Crisp morning air, auburn leaves, sugary sweet apples – these are a few of the things we love best about fall in Minnesota. I relish the evenings when the wind blowing in through our bedroom window is cool enough to send me crawling under the blankets and though I resent the darkness for arriving earlier and earlier each night, I run almost gleefully for the matches to light torches in the backyard before settling into our old wooden swing to sip wine and watch bats flutter in the sky. Like most Minnesotans, autumn is my favorite time of year, and yet, the minute the leaves begin to change, I start to feel a sense of loss and sadness.
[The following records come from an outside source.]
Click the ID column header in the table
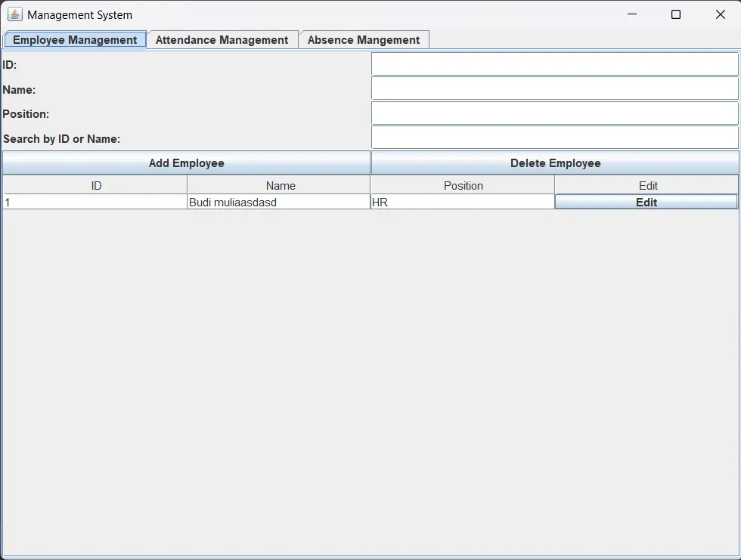 click(x=96, y=185)
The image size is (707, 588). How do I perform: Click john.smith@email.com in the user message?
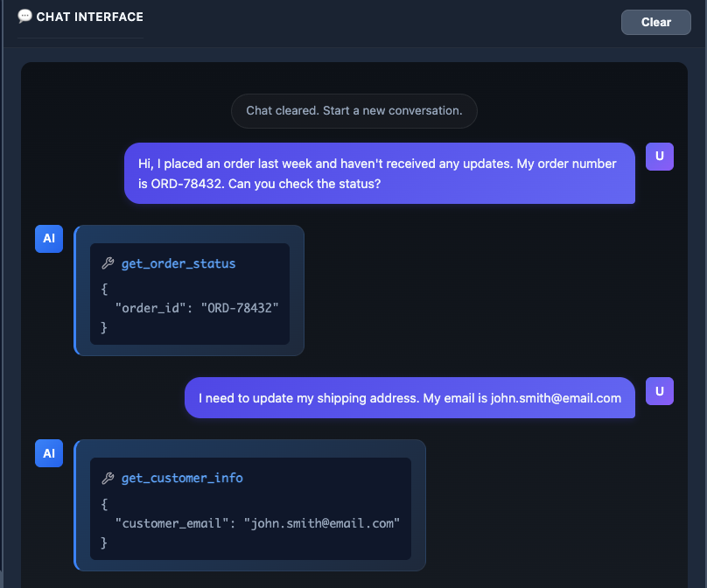[x=555, y=398]
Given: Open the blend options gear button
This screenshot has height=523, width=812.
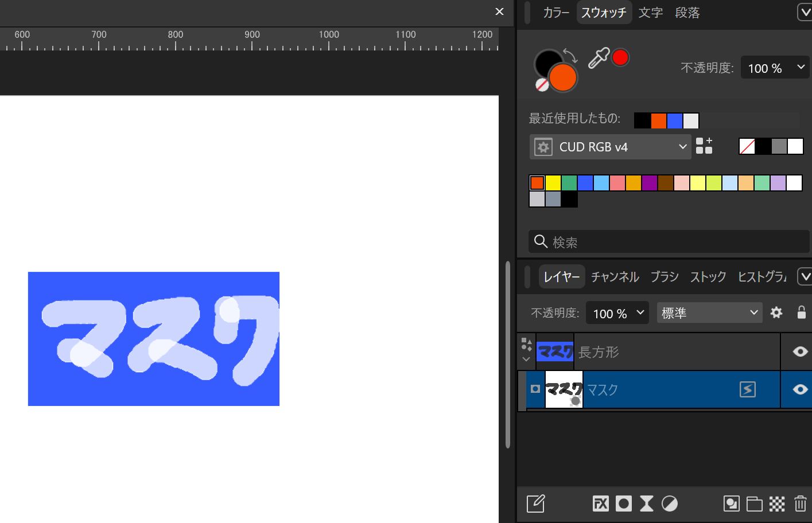Looking at the screenshot, I should click(776, 313).
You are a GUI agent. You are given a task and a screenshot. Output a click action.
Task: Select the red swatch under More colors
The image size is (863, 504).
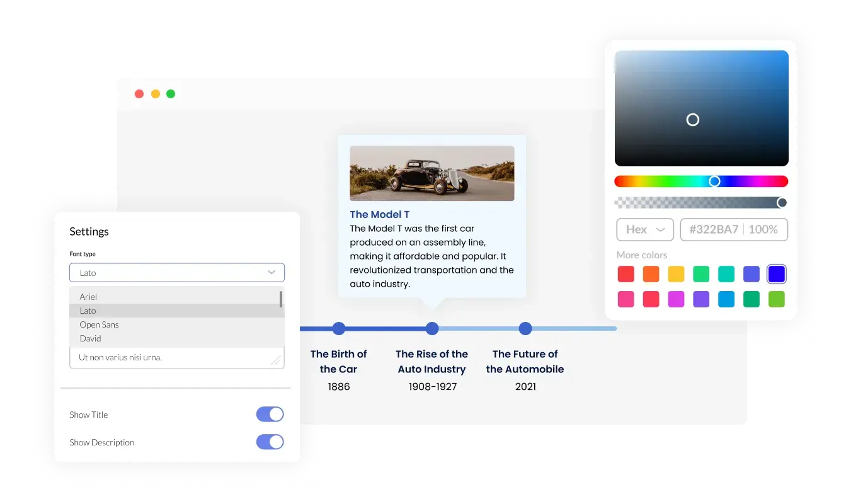click(626, 273)
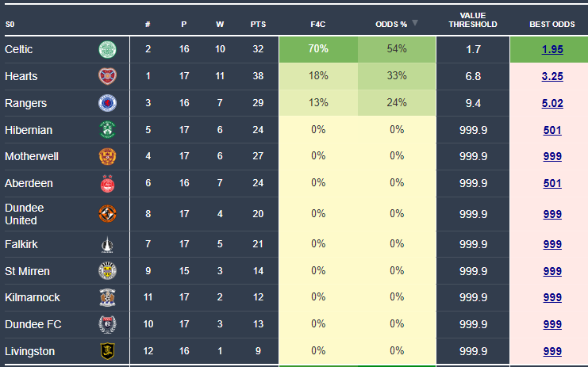The image size is (588, 367).
Task: Open Hearts best odds 3.25 link
Action: [x=552, y=76]
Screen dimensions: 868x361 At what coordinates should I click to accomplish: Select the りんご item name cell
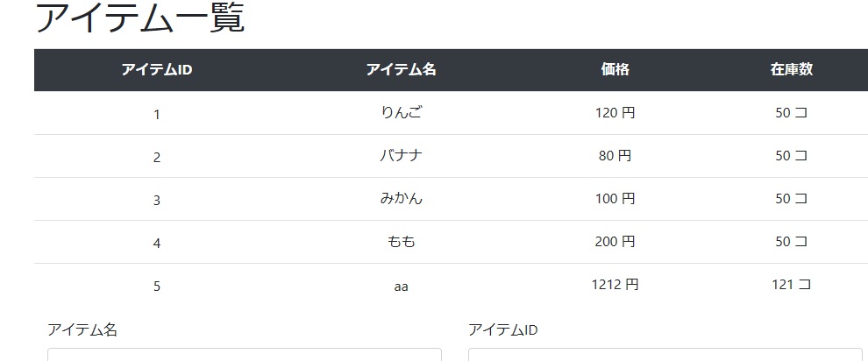click(401, 113)
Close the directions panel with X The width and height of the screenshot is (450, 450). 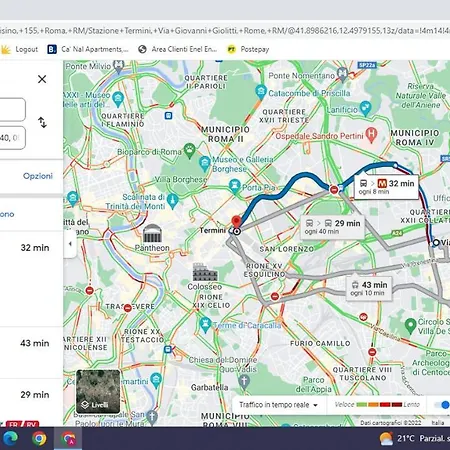42,79
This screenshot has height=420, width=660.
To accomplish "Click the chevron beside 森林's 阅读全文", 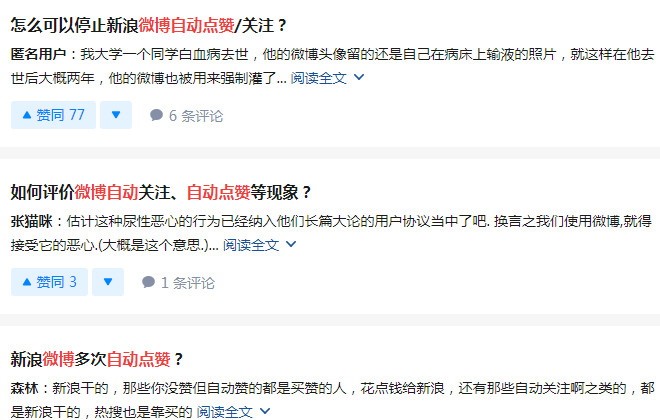I will click(265, 411).
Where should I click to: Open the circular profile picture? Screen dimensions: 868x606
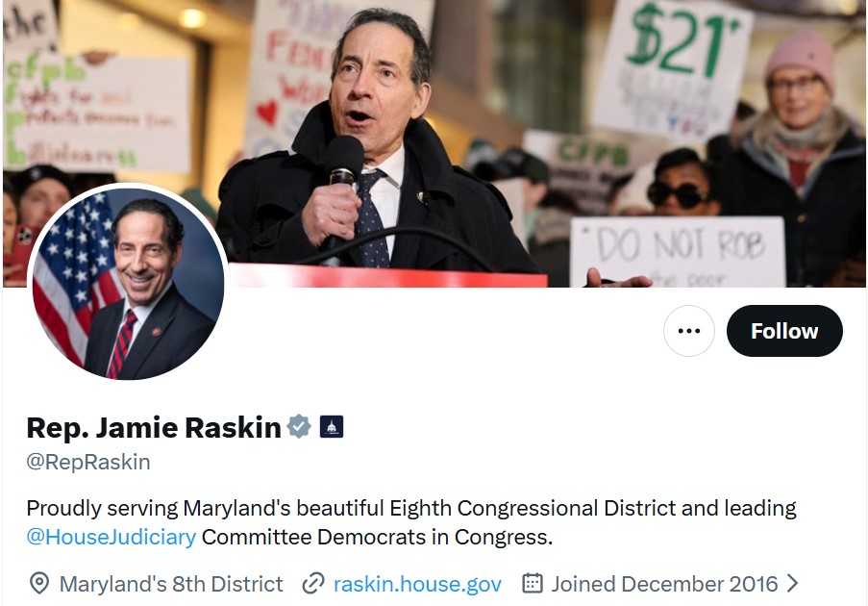tap(128, 284)
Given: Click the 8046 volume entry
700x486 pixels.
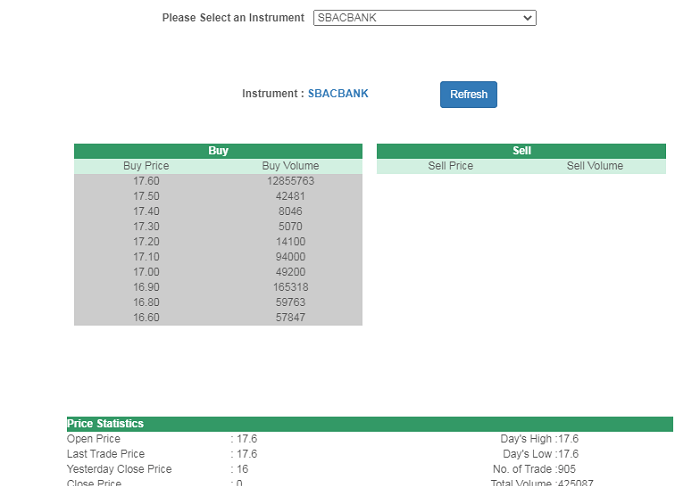Looking at the screenshot, I should tap(290, 212).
It’s like listening to Simon and Garfunkel and feeling melancholy for no particular reason. Perhaps it’s the fleeting nature of the fall, so beautiful and yet it slips through our fingers like sand, impossible to hold on to for long.
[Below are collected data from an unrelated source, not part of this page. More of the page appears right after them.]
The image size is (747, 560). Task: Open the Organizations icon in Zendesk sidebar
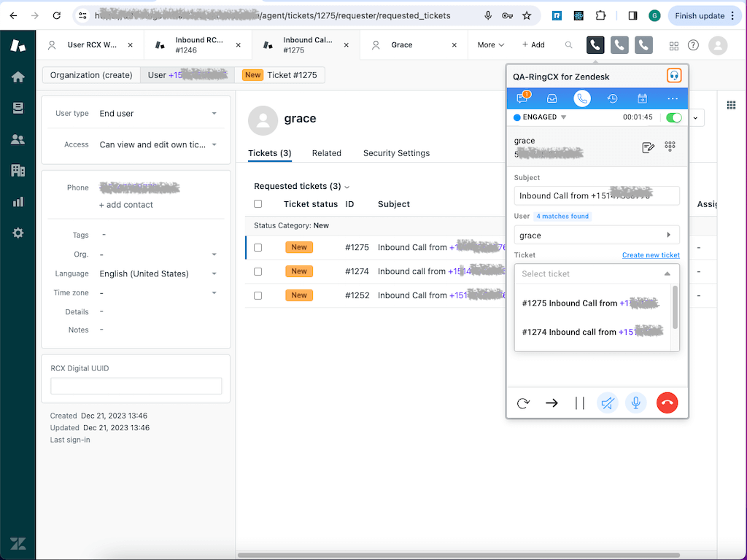point(18,171)
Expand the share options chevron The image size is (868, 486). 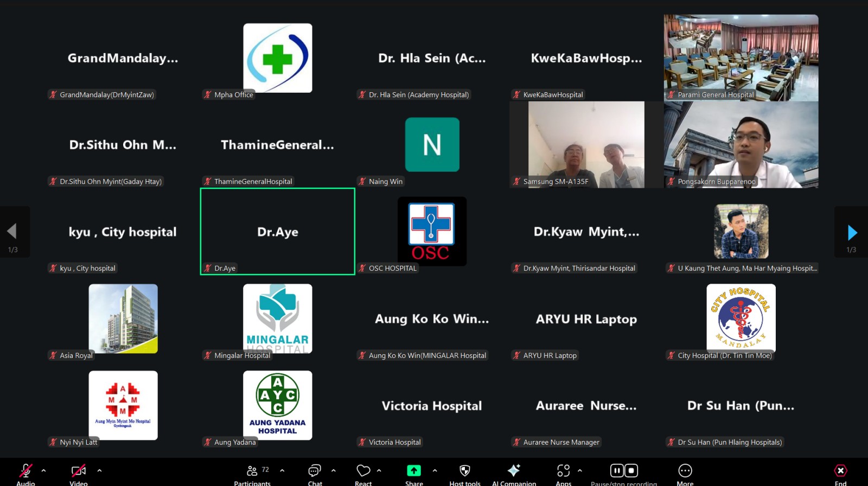[435, 470]
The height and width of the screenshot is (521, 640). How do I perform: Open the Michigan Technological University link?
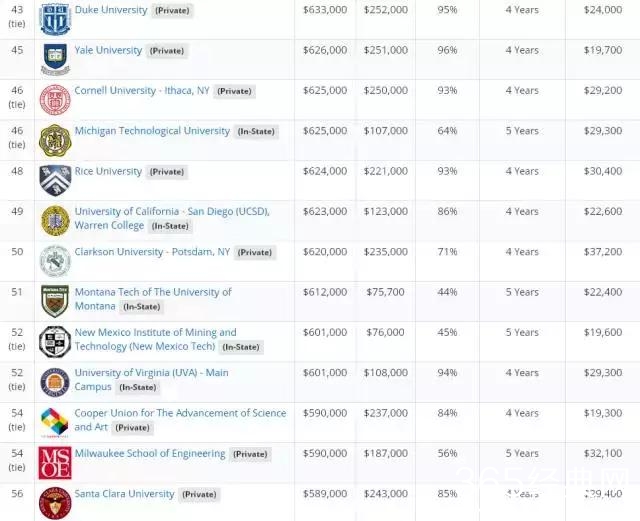[x=152, y=131]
Then, there are the rituals of fall that fill one with a great sense of satisfaction. Just this past weekend, I plunked a gourd down on the front stoop, planted scarecrows in the garden and dug the Halloween decorations out of the basement. Though I haven’t acknowledged it yet, golden leaves have begun to drop on my lawn and I know that it is only a matter of time before I’ll participate in the annual tradition of raking as well. Yes, the chore is mundane, but in a zen-like way it is also rather pleasant. Unlike mowing, it is a quiet activity and as such, you are able to appreciate the sights and sounds of your surroundings while you work or, better yet, recruit a friend to your efforts.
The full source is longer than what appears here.